TEXT PASSAGE:
Michelangelo’s chapel, called the New Sacristy, was begun for Leo X and finished for Giulio de’ Medici, illegitimate son of the murdered Giuliano and afterwards Pope Clement VII. Brunelleschi’s design for the Old Sacristy was followed but made more severe. This, one would feel to be the very home of dead princes even if there were no statues. The only colours are the white of the walls and the brown of the pillars and windows; the dome was to have been painted, but it fortunately escaped.
The contrast between Michelangelo’s dome and Brunelleschi’s is complete—Brunelleschi’s so suave and gentle in its rise, with its grey lines to help the eye, and this soaring so boldly to its lantern, with its rigid device of dwindling squares. The odd thing is that with these two domes to teach him better the designer of the Chapel of the Princes should have indulged in such floridity.
Such is the force of the architecture in the sacristy that one is profoundly conscious of being in melancholy’s most perfect home; and the building is so much a part of Michelangelo’s life and it contains such marvels from his hand that I choose it as a place to tell his story. Michelangelo Buonarroti was born on March 6th, 1475, at Caprese, of which town his father was Podesta. At that time Brunelleschi had been dead twenty-nine years, Fra Angelico twenty years, Donatello nine years, Leonardo da Vinci was twenty-three years old, and Raphael was not yet born. Lorenzo the Magnificent had been on what was virtually the throne of Florence since 1469 and was a young man of twenty-six. For foster-mother the child had the wife of a stone-mason at Settignano, whither the family soon moved, and Michelangelo used to say that it was with her milk that he imbibed the stone-cutting art. It was from the air too, for Settignano’s principal industry was sculpture. The village being only three miles from Florence, from it the boy could see the city very much as we see it now—its Duomo, its campanile, with the same attendant spires. He was sent to Florence to school and intended for either the wool or silk trade, as so many Florentines were; but displaying artistic ability, he induced his father to apprentice him, at the age of thirteen, to a famous goldsmith and painter of Florence who had a busy atelier—no other than Domenico Ghirlandaio, who was then a man of thirty-nine.
Michelangelo remained with him for three years, and although his power and imagination were already greater than his master’s, he learned much, and would never have made his Sixtine Chapel frescoes with the ease he did but for this early grounding. For Ghirlandaio, although not of the first rank of painters in genius, was pre-eminently there in thoroughness, while he was good for the boy too in spirit, having a large way with him. The first work of Ghirlandaio which the boy saw in the making was the beautiful “Adoration of the Magi,” in the Church of the Spedale degli Innocenti, completed in 1488, and the S. Maria Novella frescoes, and it is reasonable to suppose that he helped with the frescoes in colour grinding, even if he did not, as some have said, paint with his own hand the beggar sitting on the steps in the scene representing the “Presentation of the Virgin”. That he was already clever with his pencil, we know, for he had made some caricatures and corrected a drawing or two.

MATERIAL PROVIDED:
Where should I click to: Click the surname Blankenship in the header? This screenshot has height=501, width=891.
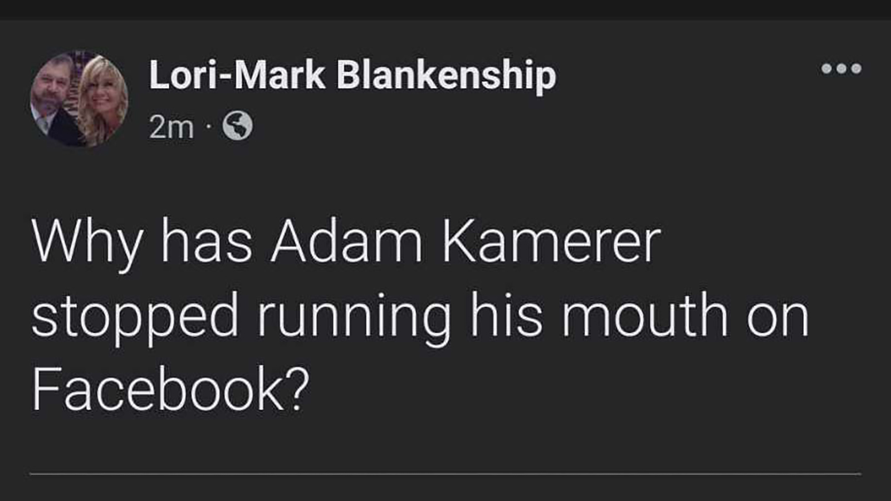446,75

HOW TO COMPLETE THIS TASK:
Reproduce the passage on Michelangelo's chapel word for word, from "Michelangelo’s chapel, called" up to and including "it fortunately escaped.".

EXPECTED ANSWER:
Michelangelo’s chapel, called the New Sacristy, was begun for Leo X and finished for Giulio de’ Medici, illegitimate son of the murdered Giuliano and afterwards Pope Clement VII. Brunelleschi’s design for the Old Sacristy was followed but made more severe. This, one would feel to be the very home of dead princes even if there were no statues. The only colours are the white of the walls and the brown of the pillars and windows; the dome was to have been painted, but it fortunately escaped.